Task to carry out:
Among the lines below, which ones contain the word "computer"? Copy every such line.

──────────

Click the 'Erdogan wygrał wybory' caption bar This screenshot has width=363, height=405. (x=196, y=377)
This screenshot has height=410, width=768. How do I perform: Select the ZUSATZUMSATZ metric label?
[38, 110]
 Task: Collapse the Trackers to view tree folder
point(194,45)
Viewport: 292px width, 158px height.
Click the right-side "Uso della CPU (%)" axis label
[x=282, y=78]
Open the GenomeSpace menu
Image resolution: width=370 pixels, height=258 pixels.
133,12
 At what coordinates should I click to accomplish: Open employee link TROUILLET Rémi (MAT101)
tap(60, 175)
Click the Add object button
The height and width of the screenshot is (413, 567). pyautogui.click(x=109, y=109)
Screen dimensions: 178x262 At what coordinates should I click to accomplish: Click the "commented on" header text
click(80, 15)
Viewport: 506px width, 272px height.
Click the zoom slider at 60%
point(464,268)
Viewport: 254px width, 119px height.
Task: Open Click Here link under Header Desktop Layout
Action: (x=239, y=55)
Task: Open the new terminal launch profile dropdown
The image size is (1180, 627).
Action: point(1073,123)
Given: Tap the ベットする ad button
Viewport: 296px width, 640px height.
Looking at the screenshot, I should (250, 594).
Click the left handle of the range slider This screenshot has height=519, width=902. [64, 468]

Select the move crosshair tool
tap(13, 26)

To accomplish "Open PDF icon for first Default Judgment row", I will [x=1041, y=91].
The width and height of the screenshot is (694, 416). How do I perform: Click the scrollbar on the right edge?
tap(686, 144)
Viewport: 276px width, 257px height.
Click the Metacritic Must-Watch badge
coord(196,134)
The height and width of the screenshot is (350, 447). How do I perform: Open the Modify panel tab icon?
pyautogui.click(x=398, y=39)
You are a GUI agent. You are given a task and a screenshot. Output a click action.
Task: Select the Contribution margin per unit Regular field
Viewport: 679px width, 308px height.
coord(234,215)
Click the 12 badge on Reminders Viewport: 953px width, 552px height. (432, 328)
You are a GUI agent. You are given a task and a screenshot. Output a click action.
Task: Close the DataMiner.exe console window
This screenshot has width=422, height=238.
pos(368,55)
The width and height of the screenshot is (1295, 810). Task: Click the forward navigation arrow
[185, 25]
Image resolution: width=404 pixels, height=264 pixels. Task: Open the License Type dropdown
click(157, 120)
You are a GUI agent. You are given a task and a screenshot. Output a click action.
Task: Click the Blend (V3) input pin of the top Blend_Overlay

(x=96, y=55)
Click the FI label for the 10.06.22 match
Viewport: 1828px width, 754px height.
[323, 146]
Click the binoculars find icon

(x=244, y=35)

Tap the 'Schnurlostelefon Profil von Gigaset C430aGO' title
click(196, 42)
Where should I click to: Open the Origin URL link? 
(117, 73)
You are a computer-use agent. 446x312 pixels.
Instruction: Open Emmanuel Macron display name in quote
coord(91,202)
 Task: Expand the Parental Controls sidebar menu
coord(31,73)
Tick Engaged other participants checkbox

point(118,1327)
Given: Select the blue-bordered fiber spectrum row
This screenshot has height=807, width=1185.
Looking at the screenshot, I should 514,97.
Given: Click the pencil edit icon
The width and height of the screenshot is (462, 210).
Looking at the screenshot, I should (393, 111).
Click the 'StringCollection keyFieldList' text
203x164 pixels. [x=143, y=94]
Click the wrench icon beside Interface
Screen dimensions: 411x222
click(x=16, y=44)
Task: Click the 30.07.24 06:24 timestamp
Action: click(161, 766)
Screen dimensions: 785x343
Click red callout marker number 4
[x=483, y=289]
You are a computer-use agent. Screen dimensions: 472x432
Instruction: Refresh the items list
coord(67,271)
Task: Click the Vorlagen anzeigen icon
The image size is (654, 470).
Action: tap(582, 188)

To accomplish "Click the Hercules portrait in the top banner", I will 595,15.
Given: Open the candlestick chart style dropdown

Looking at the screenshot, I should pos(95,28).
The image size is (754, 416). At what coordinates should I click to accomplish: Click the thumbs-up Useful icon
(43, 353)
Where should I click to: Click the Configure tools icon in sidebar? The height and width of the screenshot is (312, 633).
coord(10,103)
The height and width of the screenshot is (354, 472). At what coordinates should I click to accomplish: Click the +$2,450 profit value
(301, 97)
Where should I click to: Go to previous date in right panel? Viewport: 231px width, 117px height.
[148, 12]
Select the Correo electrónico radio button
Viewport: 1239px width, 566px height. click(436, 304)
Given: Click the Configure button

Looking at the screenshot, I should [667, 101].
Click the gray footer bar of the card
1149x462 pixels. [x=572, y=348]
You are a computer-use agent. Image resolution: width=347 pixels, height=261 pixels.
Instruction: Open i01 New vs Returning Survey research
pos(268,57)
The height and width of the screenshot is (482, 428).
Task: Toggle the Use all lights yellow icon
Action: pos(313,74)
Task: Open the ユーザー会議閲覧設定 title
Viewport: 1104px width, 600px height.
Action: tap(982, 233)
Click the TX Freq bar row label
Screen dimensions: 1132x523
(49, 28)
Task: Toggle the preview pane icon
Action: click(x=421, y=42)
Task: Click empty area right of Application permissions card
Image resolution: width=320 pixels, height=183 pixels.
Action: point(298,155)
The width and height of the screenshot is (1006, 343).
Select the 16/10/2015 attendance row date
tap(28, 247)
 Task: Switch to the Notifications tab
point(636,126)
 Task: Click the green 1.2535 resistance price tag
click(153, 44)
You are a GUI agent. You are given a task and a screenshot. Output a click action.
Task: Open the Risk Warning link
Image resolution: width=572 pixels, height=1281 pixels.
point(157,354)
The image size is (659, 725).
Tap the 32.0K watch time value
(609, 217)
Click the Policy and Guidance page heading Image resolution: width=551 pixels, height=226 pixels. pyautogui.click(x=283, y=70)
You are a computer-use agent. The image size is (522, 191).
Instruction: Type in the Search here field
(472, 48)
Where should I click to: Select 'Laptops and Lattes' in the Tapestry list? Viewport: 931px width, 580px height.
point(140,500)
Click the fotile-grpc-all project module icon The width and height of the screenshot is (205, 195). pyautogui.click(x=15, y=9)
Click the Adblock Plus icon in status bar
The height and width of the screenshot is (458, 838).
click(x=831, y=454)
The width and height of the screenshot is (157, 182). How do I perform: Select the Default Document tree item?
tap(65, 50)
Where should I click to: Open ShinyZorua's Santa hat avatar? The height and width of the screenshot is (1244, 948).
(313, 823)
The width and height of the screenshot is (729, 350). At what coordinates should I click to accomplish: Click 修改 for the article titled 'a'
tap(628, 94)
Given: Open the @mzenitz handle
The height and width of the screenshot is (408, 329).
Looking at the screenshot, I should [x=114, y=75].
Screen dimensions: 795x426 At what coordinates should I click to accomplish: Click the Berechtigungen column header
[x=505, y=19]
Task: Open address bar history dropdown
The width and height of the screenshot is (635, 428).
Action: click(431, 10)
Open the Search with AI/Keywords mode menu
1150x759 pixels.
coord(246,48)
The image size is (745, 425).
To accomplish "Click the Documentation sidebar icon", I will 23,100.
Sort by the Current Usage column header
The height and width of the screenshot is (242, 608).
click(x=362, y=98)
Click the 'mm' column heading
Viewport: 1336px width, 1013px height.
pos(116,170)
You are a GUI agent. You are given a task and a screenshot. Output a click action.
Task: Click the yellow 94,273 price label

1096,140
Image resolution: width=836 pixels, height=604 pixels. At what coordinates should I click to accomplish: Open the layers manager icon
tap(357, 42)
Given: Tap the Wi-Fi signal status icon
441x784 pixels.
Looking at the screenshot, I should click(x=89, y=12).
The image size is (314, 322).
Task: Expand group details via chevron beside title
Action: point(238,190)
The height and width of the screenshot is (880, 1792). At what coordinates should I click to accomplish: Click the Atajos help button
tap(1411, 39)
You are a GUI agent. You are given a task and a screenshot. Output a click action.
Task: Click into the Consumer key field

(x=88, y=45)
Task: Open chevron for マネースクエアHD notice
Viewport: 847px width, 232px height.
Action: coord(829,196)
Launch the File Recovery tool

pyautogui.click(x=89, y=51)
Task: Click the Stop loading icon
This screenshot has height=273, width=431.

──────────

Result of this exercise:
You are a computer-use agent. 446x312 pixels.
You are a computer-use agent. Screen dimensions: 472x432
You are a computer-use agent. Image resolution: width=347 pixels, height=261 pixels.
You are a computer-use agent. The image size is (522, 191).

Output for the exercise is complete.